George Orwell Was an Optimist
The NSA is spying on everyone and there is no privacy. The government lies about who it spies on, the things they look at and who has access to all that information. Although the NSA is minimally limited by law in what its spooks can do without a warrant from a FISA court, even then they routinely ignore the requirements of the law and instead spy with impunity on anyone and anything they like. When the NSA does go to court for a warrant, only the government’s case is presented – there is no challenge to its claims – so the FISA court approves NSA requests more than 99% of the time. And there is next to no congressional oversight exercised over the FISA court, much less over the NSA. Nobody is watching the watchers.

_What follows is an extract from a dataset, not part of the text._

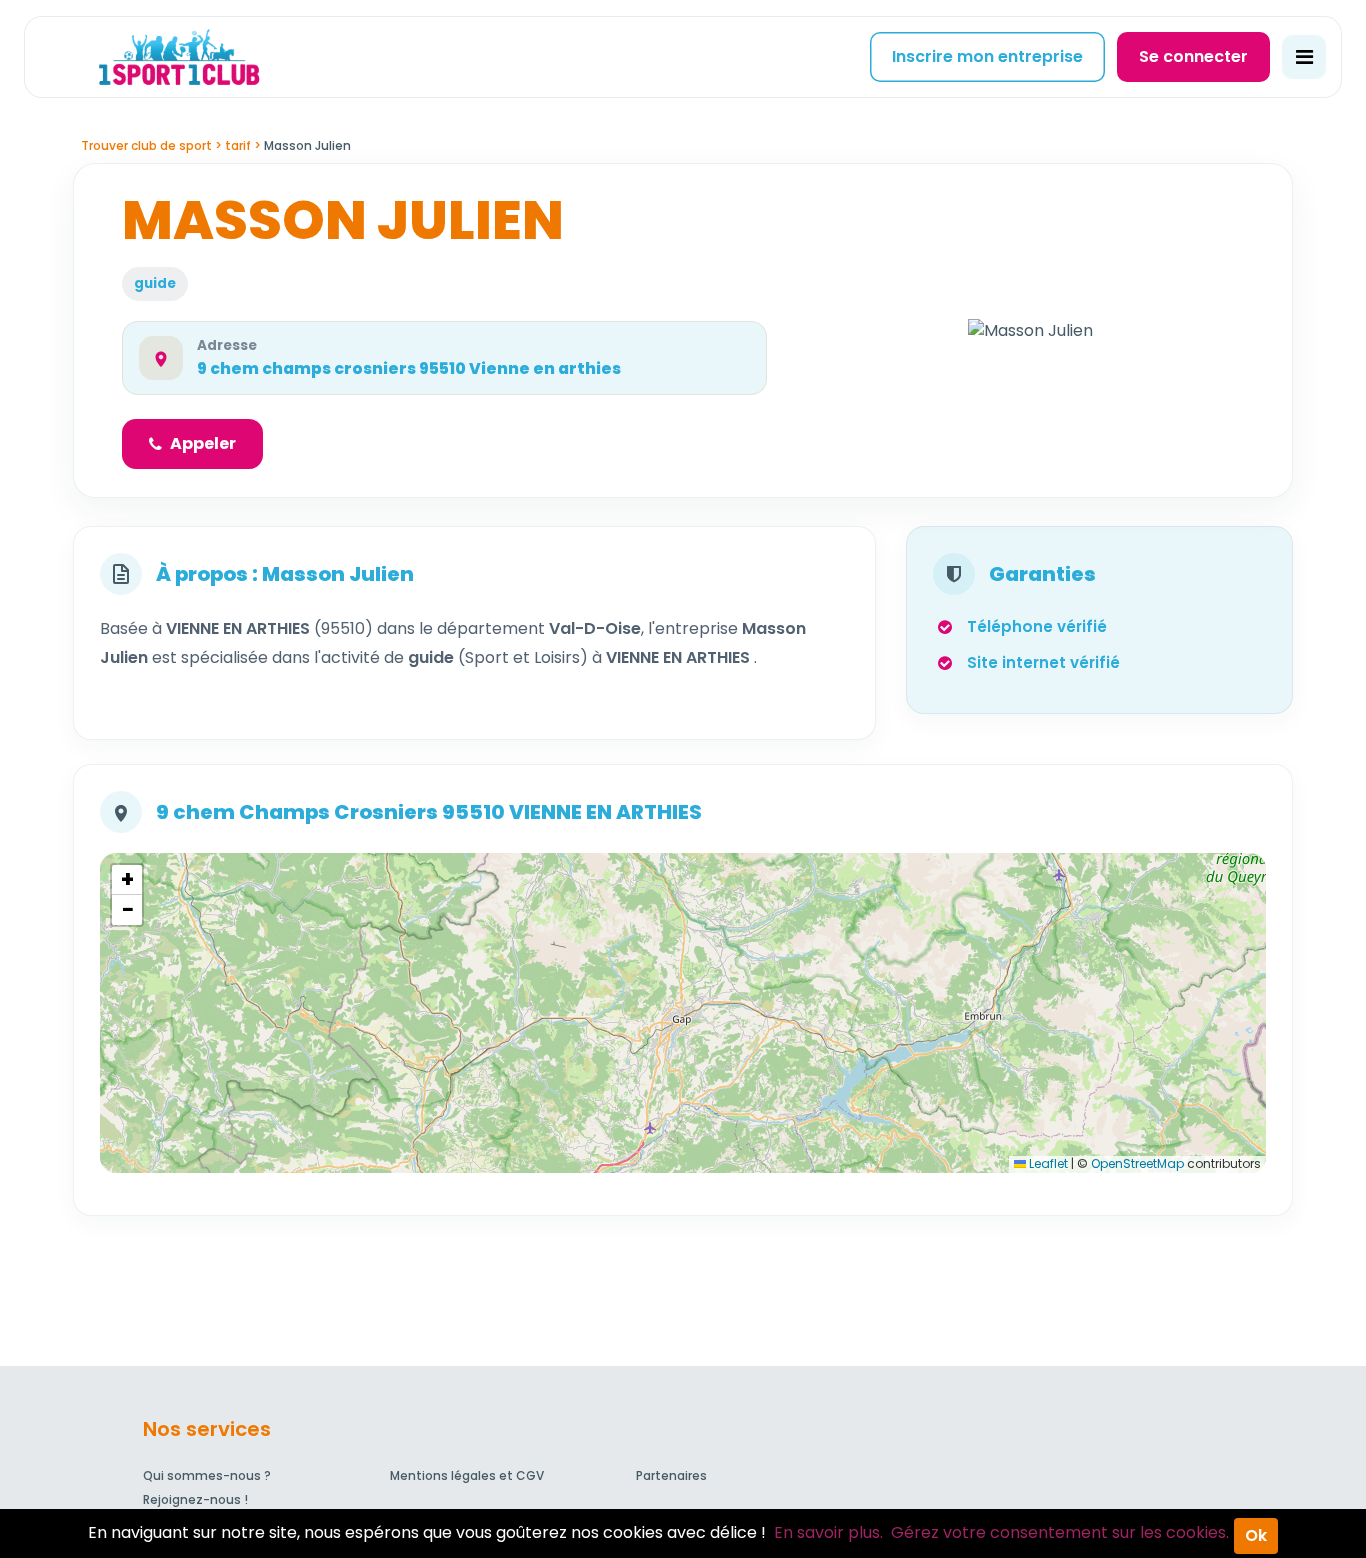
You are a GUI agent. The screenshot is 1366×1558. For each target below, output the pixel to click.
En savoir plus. (828, 1532)
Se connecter (1193, 56)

We enacted laws to protect whistle blowers, because we want to encourage citizens to call out wrong-doing and wrong-doers. Then we routinely shame and humiliate the whistle blowers, calling them traitors, spies and quite a few other names that would be expected if they came from a 12-year-old brat on a playground. We also end the careers and prosecute those same whistle blowers, this in order to discourage others from blowing whistles, lest actual wrongdoing be cast in sunlight and we expose the nefarious behavior of legislators and bureaucrats.
It may be comforting to say, “I obey the laws so I don’t care about the ubiquitous snooping,” but that myopic and self-focused attitude is, well, myopic and self-focused, even to the point of self-destruction. Today they may be coming for the neighbor whom you don’t care about, but they will be at your door tomorrow and you will be presumed guilty. Not officially, of course. It’s just the way things will happen. Who will stand up for you?
Shift for a moment to something that may seem to be a separate topic. I promise that it is not.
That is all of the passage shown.